All the men except Knight laughed.
‘What do you think, Knight?’ asked Bullford, draining his glass.
He should not give a damn about Marianne Winslow, but he did not wish to think about her lying beneath Pickering. ‘I think it’s time we opened another bottle of champagne,’ he said. ‘I’ve got better things to do with the rest of my day.’ Callerton should have the girl well in place by now.
‘Would that involve keeping a certain widow satisfied?’ Devlin asked.
Knight smiled, but said nothing.
‘Lucky bugger!’ said Razeby. The rest of the men chortled in appreciation.
‘Maybe you should be laying off the champers in preparation for tomorrow’s four-in-hand race. Do you think you’ll beat Hawick?’ asked Bullford.
‘Why? Are you thinking of wagering against me?’ drawled Knight. His eyes slid across the room to the grandfather clock in the corner.
‘Wouldn’t dream of it, old man,’ said Bullford.
‘We like to make money, not lose it,’ agreed Fallingham.
The champagne arrived. ‘A monkey on it that no one can down the bottle in one,’ said Devlin.
‘Prepare to pay up,’ said Fallingham, lifting the bottle and placing it to his lips. He began to drink while his friends stamped their feet and chanted their support around him.
Knight waited until another two bottles of champagne had been opened before he slipped away.
‘If this is a direction to yet another street…’ warned Misbourne, grabbing the letter from beneath the apple cart in Cutler Street. ‘This is the fourth note. He’s had us on a wild goose chase all over London. The villain’s intent on making fools of us.’
‘He’s intent on making it as hard as possible for us to track him…and Marianne,’ corrected Linwood.
‘Give the document to the boy by the organ grinder. Lady Marianne will be delivered to your home.’ Misbourne read the words aloud. ‘Are the men still following us?’ he added beneath his breath to Linwood, who gave a subtle nod and lifted his wolf’s-head walking cane from where it rested on the ground.
‘Then let us hope the boy leads them straight to the villain’s lair.’
‘You should let me go,’ said Linwood.
‘Having you running through the streets will attract too much attention. No, it is better this way.’ Misbourne slipped a folded and sealed document from his pocket and walked over to the fair-haired boy by the organ grinder. The boy saw him coming and Misbourne understood from the expression on his face that the boy knew what to expect. He took the document without a word and disappeared into the crowded street. And the two men lounging in the mouth of the alleyway behind Misbourne slipped into the crowd after him.
Knight took the document from the boy. ‘You’re sure you lost them?’
‘Easy as pie. I passed it to Jim, who passed it to Dodger, who passed it to me. We led ‘em a merry dance all the way down to the dockland just as you said and left ‘em there.’

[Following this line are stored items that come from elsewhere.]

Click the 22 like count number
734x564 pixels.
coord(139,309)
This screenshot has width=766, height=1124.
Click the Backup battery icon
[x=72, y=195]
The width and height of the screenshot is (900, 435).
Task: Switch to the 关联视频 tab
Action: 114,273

‘Good.’ Knight slipped the coins into the boy’s grubby hand.
‘Pleasure doing business with you, gov, as always.’ And the boy disappeared again.
Knight’s heart was thumping hard. The folded paper was fragile and yellowed with age. He could see the shadow of writing shining through its thinness. His mouth dried with anticipation. The question had haunted him every day of the last fifteen years—now he held the answer in his hands. He took a breath and carefully unfolded the document.

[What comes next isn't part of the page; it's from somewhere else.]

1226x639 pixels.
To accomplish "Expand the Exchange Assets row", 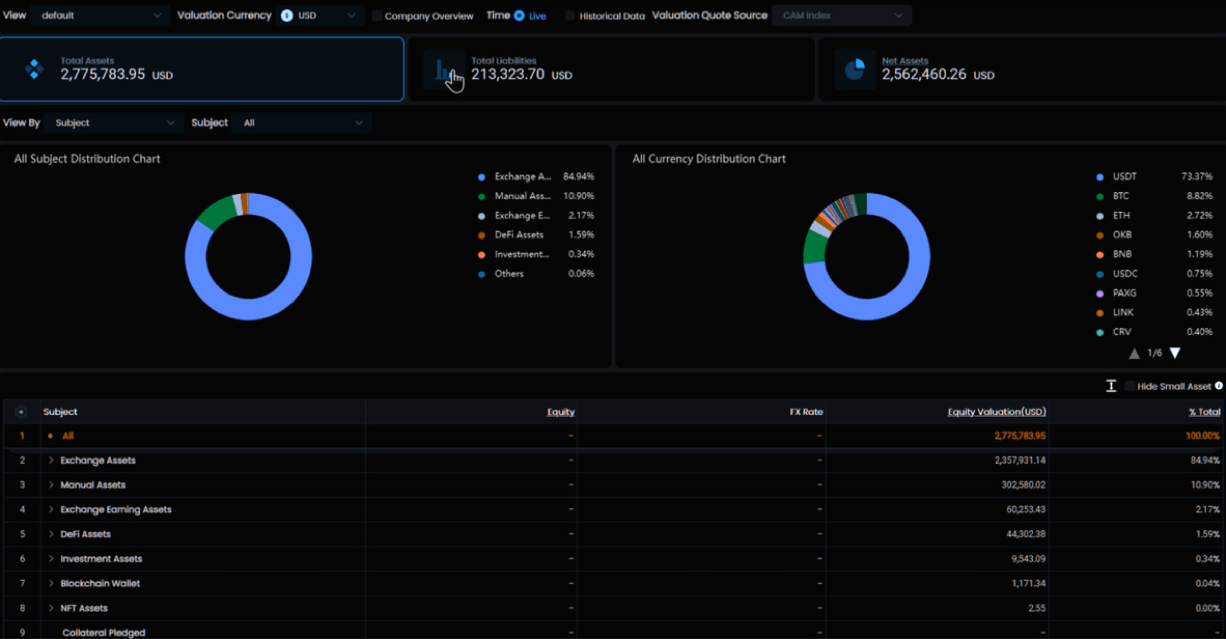I will pos(51,461).
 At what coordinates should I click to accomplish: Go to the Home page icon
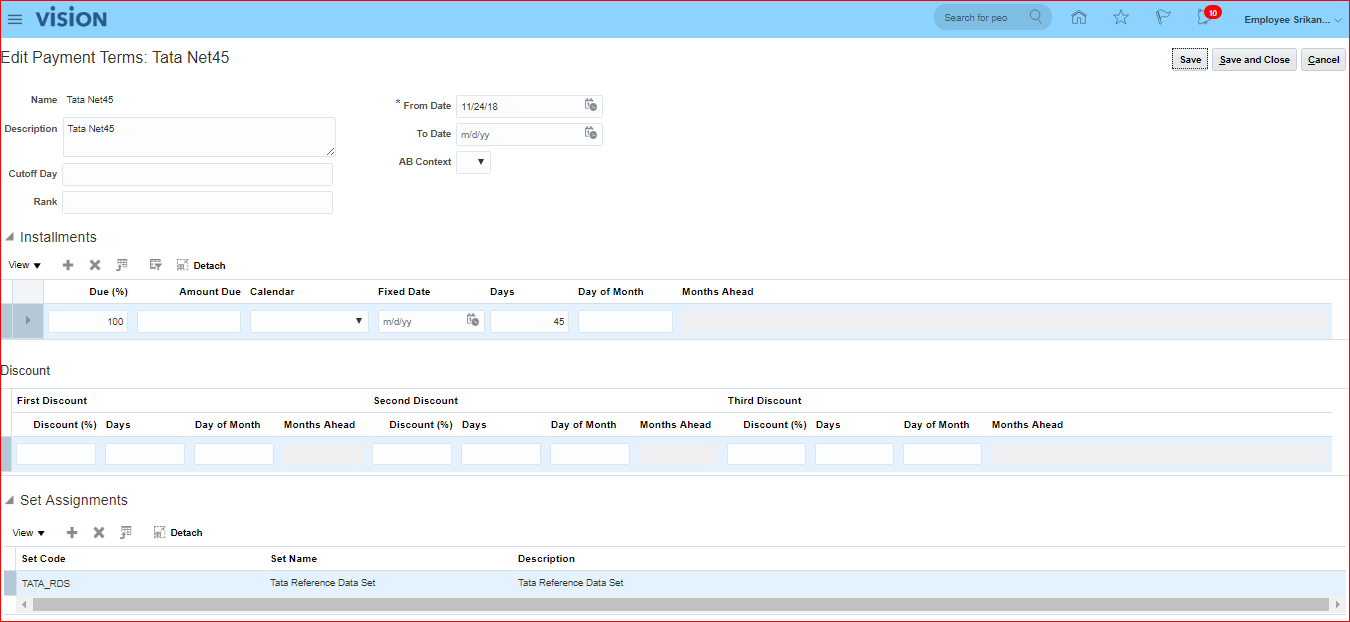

His eyes scanned the faded ink. The document was dated for June 1795 and was a letter from a senior government minister of the time to Misbourne. Several sensitive topics were discussed and it was clear, from both the tone and the detail revealed, that the two men were on friendly terms. It was a letter that many might have paid to read, the stuff of petty scandal, but Knight crushed it within his hand as a red mist descended before him.
Marianne heard the footsteps outside in the alleyway before the highwayman’s accomplice did. The highwayman strode into the room wearing the same long dark coat he had worn upon Hounslow Heath, but his hat was the smart beaver she had watched him don in the coach, and beneath the coat she caught a glimpse of the fine white shirt and dark waistcoat. The mask tied around his face had moulded to his features and his boots left a trail of footsteps through the dirt of the floor.
After all these hours of waiting, he had finally come to return her to her father. Her stomach tightened with anticipation. Then she met his eyes, and they were not golden and light but dark and dangerous and filled with such a cold hard rage that she knew, before he even spoke the words to his accomplice, that it had all gone wrong.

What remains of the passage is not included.